[Stored data entries]
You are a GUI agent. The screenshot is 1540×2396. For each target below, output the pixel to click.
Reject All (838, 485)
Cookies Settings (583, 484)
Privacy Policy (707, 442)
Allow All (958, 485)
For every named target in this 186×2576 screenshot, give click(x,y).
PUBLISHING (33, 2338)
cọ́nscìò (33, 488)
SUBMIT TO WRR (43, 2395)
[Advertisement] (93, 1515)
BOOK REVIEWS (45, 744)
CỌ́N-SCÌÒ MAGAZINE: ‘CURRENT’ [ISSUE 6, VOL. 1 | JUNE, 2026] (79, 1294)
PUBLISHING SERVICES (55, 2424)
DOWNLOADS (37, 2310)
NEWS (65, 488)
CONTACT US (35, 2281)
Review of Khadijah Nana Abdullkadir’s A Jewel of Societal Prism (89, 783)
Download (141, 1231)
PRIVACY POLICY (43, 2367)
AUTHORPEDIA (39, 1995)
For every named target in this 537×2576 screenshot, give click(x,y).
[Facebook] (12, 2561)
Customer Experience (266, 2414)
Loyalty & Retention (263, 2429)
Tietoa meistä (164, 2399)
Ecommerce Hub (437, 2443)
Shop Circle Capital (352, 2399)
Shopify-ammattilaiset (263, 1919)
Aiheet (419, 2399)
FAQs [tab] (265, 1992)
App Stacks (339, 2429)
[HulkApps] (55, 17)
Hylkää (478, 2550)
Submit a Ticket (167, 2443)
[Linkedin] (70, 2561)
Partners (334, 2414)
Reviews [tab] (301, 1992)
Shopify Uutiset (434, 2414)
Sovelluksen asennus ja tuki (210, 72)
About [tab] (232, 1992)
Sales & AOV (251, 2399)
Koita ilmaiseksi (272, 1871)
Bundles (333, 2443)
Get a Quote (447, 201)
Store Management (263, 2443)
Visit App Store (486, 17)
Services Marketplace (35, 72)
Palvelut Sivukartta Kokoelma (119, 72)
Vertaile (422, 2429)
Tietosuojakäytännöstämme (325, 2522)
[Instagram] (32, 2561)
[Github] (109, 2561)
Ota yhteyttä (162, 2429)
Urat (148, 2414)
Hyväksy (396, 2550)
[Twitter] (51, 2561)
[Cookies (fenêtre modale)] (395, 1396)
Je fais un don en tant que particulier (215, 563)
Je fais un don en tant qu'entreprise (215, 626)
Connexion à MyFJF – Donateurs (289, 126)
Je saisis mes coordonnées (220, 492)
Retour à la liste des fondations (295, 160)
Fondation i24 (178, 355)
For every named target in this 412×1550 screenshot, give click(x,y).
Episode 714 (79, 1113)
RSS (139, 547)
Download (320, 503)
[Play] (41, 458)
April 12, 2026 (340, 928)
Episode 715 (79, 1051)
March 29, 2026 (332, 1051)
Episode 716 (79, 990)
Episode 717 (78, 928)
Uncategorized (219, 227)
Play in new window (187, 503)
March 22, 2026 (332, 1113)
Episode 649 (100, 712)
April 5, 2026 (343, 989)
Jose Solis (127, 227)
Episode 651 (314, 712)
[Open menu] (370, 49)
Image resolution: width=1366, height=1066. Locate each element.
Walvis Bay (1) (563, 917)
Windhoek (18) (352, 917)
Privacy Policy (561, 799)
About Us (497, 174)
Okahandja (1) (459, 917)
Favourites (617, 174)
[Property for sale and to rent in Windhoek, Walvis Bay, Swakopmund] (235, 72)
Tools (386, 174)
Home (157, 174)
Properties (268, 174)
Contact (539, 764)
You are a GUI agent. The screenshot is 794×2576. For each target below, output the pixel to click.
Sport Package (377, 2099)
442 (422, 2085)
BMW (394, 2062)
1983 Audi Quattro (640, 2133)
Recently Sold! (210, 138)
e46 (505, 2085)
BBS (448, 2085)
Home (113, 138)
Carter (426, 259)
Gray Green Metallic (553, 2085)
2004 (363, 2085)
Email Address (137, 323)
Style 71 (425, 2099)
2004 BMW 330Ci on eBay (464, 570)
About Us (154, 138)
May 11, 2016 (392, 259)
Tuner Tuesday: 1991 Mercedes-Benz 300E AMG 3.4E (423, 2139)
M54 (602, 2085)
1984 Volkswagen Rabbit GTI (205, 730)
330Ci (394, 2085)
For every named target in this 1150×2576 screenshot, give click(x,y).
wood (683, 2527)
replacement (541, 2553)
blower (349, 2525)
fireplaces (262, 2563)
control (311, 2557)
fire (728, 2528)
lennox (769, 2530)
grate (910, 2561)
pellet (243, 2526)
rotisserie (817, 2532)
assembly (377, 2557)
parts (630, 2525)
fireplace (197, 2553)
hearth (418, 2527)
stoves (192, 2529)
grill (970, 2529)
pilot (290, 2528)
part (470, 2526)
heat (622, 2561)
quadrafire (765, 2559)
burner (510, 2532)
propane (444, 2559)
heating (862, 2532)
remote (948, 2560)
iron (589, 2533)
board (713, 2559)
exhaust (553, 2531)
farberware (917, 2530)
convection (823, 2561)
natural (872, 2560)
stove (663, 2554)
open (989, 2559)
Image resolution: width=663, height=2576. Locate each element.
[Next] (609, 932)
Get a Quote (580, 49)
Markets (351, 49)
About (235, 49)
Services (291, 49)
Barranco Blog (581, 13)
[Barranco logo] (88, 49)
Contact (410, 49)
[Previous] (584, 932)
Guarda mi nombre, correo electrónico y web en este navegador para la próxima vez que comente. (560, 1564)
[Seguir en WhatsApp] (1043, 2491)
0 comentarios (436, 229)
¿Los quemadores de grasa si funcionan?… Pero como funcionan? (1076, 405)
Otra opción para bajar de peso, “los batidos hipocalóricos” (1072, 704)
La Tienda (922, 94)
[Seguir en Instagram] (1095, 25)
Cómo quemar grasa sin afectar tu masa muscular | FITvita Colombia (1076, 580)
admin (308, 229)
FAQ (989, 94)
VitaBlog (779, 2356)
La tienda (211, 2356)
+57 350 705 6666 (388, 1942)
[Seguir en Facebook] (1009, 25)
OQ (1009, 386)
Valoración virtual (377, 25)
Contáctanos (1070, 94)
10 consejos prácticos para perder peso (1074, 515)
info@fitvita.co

▶ [AIM OF THE EXERCISE] Retype only this portion of the data above: the line containing "Download (141, 1231)", the line containing "[Linkedin] (70, 2561)", and all lines between them, exactly.

▶ [EXPECTED ANSWER]
Download (141, 1231)
PRIVACY POLICY (43, 2367)
AUTHORPEDIA (39, 1995)
For every named target in this 537×2576 screenshot, give click(x,y).
[Facebook] (12, 2561)
Customer Experience (266, 2414)
Loyalty & Retention (263, 2429)
Tietoa meistä (164, 2399)
Ecommerce Hub (437, 2443)
Shop Circle Capital (352, 2399)
Shopify-ammattilaiset (263, 1919)
Aiheet (419, 2399)
FAQs [tab] (265, 1992)
App Stacks (339, 2429)
[HulkApps] (55, 17)
Hylkää (478, 2550)
Submit a Ticket (167, 2443)
[Linkedin] (70, 2561)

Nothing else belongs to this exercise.